Share prices near nine-month high

19 Dec, 2005

The share market for the eighth consecutive week last week closed in the positive zone on the back of fresh buying registered in banking, gas and telecom sectors and the index was near nine-month high level.
The KSE-100 index at the end of Friday session closed above the crucial level of 9500 at a near nine-month high of 9515, up 83 points or 0.9 percent, from 9432 of previous week. The market at one point in time briefly crossed the 9600 level. However, average daily trading volumes fell drastically during the week by 25 percent, to 349 million shares, from 463 million shares recorded in the preceding week.
The average trading value also dropped, to the level of $483 million from $639 million (down 24 percent).
"The aggressive and persistent news regarding construction of dams that dominated the market during the week, together with the news at the end of the week that a team from Etisalat would once again visit Pakistan to pursue its deal over PTCL were main factors affecting the market," an analyst from Atlas Investment Bank said. This multi-billion-dollar transaction has been dragging on inconclusively for over three months, leaving market participants immune to news pertaining to it as was evident from the relatively low interest generated in the scrip on Friday. "We reiterate the fact that the market has entered an overbought zone and, therefore, recommend investors to trade cautiously and book profits whenever accrue," he said.
On Monday, the index rose 27 points to close at 9459 points level after the announcement by Fauji Foundation to sell 52 percent stake in Fauji Cement company, creating positive sentiment. The stock advanced 4.8 percent to Rs 28.25. Lucky Cement advanced 1.1 percent to Rs 80.85. D G Khan Cement also contributed to the upside, increasing 0.7 percent to Rs 110.85. Pakistan Telecommunication rose 1.9 percent on optimism of its successful privatisation. Among other major gainers was Pakistan International Airlines, closing up 9.2 percent at Rs 11.85.

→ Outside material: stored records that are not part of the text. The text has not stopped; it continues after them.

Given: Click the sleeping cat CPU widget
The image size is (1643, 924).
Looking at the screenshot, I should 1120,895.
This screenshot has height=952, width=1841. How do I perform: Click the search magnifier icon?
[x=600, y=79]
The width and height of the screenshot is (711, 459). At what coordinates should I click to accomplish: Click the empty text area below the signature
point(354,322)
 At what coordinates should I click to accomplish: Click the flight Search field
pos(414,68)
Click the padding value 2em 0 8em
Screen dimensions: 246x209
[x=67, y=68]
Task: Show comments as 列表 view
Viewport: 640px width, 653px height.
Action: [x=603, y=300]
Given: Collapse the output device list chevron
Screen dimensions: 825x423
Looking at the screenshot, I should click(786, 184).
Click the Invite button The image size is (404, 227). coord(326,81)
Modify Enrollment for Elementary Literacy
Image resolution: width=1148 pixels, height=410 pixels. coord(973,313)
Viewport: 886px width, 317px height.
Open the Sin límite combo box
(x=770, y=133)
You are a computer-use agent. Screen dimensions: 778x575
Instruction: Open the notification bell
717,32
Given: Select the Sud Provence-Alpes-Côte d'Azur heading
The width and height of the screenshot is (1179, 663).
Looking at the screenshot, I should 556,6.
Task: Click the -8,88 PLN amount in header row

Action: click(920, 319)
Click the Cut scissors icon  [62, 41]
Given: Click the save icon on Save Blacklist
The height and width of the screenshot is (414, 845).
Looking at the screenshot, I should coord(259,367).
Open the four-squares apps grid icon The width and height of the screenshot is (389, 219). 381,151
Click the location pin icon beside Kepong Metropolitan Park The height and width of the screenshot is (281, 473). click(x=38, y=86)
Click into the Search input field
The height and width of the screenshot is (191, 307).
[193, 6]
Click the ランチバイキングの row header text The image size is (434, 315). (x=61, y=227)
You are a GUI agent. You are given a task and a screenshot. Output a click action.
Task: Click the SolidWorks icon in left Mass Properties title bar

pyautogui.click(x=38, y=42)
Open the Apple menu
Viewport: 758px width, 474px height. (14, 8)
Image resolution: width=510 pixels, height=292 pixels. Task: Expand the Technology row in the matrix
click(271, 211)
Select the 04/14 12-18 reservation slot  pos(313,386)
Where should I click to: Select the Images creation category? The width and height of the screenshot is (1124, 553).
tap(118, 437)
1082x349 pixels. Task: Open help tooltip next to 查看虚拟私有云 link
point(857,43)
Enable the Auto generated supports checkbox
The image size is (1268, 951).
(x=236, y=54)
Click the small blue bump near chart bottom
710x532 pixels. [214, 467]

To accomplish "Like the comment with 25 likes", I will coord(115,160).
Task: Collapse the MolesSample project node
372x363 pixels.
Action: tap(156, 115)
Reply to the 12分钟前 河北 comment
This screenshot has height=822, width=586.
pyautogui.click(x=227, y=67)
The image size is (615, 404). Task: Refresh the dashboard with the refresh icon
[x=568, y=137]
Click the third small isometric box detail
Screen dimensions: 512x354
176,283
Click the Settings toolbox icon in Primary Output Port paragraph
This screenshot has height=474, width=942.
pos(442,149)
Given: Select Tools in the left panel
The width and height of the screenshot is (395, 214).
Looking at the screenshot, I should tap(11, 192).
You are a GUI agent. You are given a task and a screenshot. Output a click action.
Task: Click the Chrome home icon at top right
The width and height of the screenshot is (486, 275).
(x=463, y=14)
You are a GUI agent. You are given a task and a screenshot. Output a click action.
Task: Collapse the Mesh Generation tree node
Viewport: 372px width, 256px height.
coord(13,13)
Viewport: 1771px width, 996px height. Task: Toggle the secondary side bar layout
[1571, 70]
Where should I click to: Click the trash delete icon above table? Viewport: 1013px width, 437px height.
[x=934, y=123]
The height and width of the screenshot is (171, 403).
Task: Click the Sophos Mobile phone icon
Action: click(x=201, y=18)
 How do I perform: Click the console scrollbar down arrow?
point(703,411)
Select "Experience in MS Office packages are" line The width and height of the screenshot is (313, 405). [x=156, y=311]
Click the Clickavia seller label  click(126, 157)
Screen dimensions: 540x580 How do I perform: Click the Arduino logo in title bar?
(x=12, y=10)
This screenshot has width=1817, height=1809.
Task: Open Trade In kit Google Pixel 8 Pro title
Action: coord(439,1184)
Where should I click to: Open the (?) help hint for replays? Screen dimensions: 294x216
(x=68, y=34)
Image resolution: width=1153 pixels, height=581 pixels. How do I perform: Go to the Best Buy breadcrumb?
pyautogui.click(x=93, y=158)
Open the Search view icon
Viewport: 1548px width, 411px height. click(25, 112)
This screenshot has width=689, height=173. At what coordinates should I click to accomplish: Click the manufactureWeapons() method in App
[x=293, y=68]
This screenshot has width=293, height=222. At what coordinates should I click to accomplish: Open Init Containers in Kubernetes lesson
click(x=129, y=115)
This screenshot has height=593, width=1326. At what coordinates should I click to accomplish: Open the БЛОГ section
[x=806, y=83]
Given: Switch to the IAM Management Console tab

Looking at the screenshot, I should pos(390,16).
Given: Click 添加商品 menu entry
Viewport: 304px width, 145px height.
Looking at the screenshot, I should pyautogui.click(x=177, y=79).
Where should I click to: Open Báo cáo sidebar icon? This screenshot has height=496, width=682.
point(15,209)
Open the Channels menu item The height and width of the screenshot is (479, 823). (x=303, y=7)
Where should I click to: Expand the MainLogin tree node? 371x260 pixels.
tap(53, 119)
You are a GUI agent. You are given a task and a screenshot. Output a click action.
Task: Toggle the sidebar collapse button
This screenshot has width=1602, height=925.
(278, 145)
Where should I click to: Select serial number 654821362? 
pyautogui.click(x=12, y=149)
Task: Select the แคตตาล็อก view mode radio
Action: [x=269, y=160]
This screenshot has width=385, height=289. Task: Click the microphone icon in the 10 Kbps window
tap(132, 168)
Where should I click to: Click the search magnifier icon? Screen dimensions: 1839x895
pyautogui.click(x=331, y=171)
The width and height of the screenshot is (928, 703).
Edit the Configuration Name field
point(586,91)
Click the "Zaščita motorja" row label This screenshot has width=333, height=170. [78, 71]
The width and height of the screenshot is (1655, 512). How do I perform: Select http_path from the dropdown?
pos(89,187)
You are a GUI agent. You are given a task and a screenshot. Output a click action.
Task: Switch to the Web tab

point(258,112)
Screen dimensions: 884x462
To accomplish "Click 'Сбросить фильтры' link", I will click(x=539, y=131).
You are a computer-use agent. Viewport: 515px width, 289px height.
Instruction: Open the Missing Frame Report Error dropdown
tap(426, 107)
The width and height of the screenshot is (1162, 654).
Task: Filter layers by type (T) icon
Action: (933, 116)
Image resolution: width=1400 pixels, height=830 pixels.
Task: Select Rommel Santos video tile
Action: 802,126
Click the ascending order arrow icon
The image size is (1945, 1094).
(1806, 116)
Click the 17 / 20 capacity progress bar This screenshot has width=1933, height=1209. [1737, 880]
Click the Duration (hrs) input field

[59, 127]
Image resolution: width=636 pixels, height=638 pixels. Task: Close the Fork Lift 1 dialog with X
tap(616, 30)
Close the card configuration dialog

The KSE index lost 0.1 percent, to 9451-point level, on Tuesday when investors preferred to book profits before the crucial level of 9500. D G Khan Cement declined 0.5 percent to Rs 110.25, and National Bank of Pakistan dropped 0.5 percent, but Pakistan Oilfields gained 0.8 percent to Rs 424.5 on optimism of higher international oil prices.
Most of the stocks weakened with the index declining 0.5 percent to close at 9403 point level on Wednesday. This correction was due to overvalued prices of many stocks. With privatisation hype, SSGC and SNGPL recorded gains of 0.7 percent and 4.7 percent, respectively.
Thursday saw the index gaining 0.9 percent to close at 9489 points level, advancing on the back of the banking sector. Cement sector remained under fire due to reduction in cement prices. Oil and gas sector helped to push the index upwards, with OGDC alone contributing 28 percent to the day's upside on optimism of gas price revision by Ogra.
The two sessions on Friday led the index to advance 0.3 percent to close at 9514 points level. Bank and oil and gas stocks recorded fresh gains. PTCL, the nation's biggest telecom operator, gained 0.4 percent to Rs 64.40 on the back of privatisation talks between Etisalat and Privatisation Commission scheduled for December 19. Cement stocks continued to remain under fire after President Musharraf stated to take public opinion on the construction of dams.
An analyst from Alfalah Securities said that though the index had crossed the 9500 level barrier after much battering in cement stocks, the market sentiment suggested an upward rally of about 1 to 2 percent hence. But he added that profit taking was likely to seep in more often, as open interest in futures seemed to be on the rise. Moreover, if the Privatisation Commission succeeded in persuading Etisalat to buy PTCL in its scheduled meeting on December 19, it would boost the investor confidence. "Our top picks are SSGC, SNGPL and FFBL," he added.
"We expect the market to remain range-bound during the coming week, with the investors taking a cautious stance," said an analyst from KASB Equities. "Any developments on the Kalabagh dam issue would determine the market sentiment. Developments on PPL and SNGPL privatisation deal could trigger stock specific activity. We are selectively positive on the market and recommend investors to go long in Pakistan Oilfields, Fauji Fertiliser Bin Qasim, Nishat Mills, and Azgard Nine. From dividend yield perspective, Kapco looks attractive," he said.